OUE REIT Announces Key Distribution Details for H2 2024
Singapore-based OUE Real Estate Investment Trust (OUE REIT) has released a detailed notice regarding its second-half 2024 distributions, outlining key payment details, tax implications, and important deadlines for all stakeholders. This announcement comes as part of OUE REIT’s effort to ensure transparency and clarity for its investors, particularly its unitholders and convertible perpetual preferred unit (CPPU) holders.
Key Distribution Details
OUE REIT has declared a distribution of 1.13 cents per unit for the period from 1 July 2024 to 31 December 2024. This distribution comprises three components:
- Taxable income distribution: 0.82 cents per unit
- Tax-exempt income distribution: 0.11 cents per unit
- Capital distribution: 0.20 cents per unit
For CPPU holders, OUE REIT has declared a distribution of S\$1,106,010.93 for the same period. The sole CPPU holder, Clifford Development Pte. Ltd. (a subsidiary of OUE Limited), will receive this amount, equivalent to 1.0% per annum of the issue price of S\$1.00 per CPPU.
Important Deadlines and Payment Dates
Unitholders and CPPU holders must take note of the following key dates:
- Ex-distribution date: Monday, 3 February 2025 (9:00 a.m.)
- Books closure date: Tuesday, 4 February 2025 (5:00 p.m.)
- Deadline to submit tax forms: Monday, 17 February 2025 (5:00 p.m.)
- Distribution payment date: Wednesday, 5 March 2025
Unitholders whose securities accounts with The Central Depository (Pte) Limited are credited with units as of the books closure date will qualify for the distribution. CPPU holders whose accounts with Boardroom Corporate & Advisory Services Pte. Ltd. are credited with CPPUs by the same date will also qualify.
Tax Implications for Unitholders and CPPU Holders
OUE REIT has outlined critical tax-related details for investors:
- The tax-exempt income distribution and capital distribution are not subject to Singapore income tax.
- The taxable income distribution is subject to Singapore income tax unless exemptions apply. Certain categories of unitholders, such as tax-resident companies, individuals holding units in their sole names, or foreign non-individuals eligible for a reduced tax rate of 10%, may qualify for a gross or reduced-tax distribution.
To receive gross or reduced-tax distributions, eligible unitholders and CPPU holders must submit the appropriate forms (“Declaration for Singapore Tax Purposes Form A” or “Form B” for depository agents) by 5:00 p.m. on 17 February 2025. Failure to do so will result in tax deductions at the applicable rates.
Investors holding units under the Central Provident Fund Investment Scheme (CPFIS) and Supplementary Retirement Scheme (SRS) will automatically receive gross distributions without needing to return any forms.
Potential Impact on Share Price
This announcement is likely to draw attention from investors due to its impact on returns and potential tax implications.
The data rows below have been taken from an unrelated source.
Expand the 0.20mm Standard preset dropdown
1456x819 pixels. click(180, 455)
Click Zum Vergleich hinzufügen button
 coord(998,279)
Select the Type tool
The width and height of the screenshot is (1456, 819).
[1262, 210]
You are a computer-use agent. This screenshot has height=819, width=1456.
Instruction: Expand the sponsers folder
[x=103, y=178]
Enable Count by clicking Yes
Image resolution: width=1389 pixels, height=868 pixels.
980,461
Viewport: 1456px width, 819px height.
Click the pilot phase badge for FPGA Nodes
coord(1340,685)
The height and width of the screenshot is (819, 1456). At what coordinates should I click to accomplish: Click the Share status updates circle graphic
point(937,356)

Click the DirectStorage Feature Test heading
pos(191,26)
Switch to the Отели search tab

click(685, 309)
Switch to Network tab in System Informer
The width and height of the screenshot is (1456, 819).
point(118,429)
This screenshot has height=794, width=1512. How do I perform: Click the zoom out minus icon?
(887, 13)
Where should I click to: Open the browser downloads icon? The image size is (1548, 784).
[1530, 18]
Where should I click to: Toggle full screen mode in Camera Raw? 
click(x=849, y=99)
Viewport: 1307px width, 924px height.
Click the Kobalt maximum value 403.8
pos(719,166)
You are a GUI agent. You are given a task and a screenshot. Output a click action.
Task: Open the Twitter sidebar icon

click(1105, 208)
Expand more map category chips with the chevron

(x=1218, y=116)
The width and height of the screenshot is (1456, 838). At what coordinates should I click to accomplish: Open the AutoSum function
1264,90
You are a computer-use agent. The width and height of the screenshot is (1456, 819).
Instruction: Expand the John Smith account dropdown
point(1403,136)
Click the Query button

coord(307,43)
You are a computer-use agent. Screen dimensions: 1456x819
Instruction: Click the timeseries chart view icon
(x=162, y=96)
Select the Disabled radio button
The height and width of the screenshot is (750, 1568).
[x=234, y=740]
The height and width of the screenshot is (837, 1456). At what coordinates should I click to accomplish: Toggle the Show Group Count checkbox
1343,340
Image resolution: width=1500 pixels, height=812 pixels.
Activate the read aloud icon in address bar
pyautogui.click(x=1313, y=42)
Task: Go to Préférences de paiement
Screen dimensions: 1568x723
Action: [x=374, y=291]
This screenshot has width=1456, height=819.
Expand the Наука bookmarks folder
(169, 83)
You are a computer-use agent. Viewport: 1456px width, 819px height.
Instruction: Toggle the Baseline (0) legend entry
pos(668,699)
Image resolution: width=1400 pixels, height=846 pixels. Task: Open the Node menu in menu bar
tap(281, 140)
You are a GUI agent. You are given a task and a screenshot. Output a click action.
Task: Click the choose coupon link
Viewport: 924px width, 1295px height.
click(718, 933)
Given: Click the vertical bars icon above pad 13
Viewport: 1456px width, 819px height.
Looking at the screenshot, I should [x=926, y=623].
The distribution yield, combined with the clarity on tax treatment, could influence investor sentiment and, subsequently, OUE REIT’s share price. Shareholders should monitor the trading activity closely as the ex-distribution date approaches.
Important Reminder
Unitholders and CPPU holders are urged to complete and return the necessary tax forms by the stipulated deadline to avoid unnecessary tax deductions. Any queries regarding the distributions or submission process can be directed to Mary Ng, Vice President of Investor Relations, at mary.ng@ouereit.com or via phone at +65 6809 8704.
Disclaimer
The information provided in this article is based on OUE REIT’s official announcement dated 23 January 2025. This article does not constitute financial advice or an offer to buy or sell securities. Investors are advised to consult their financial advisors before making any investment decisions. Past performance is not indicative of future results, and all investments carry risks, including the potential loss of principal.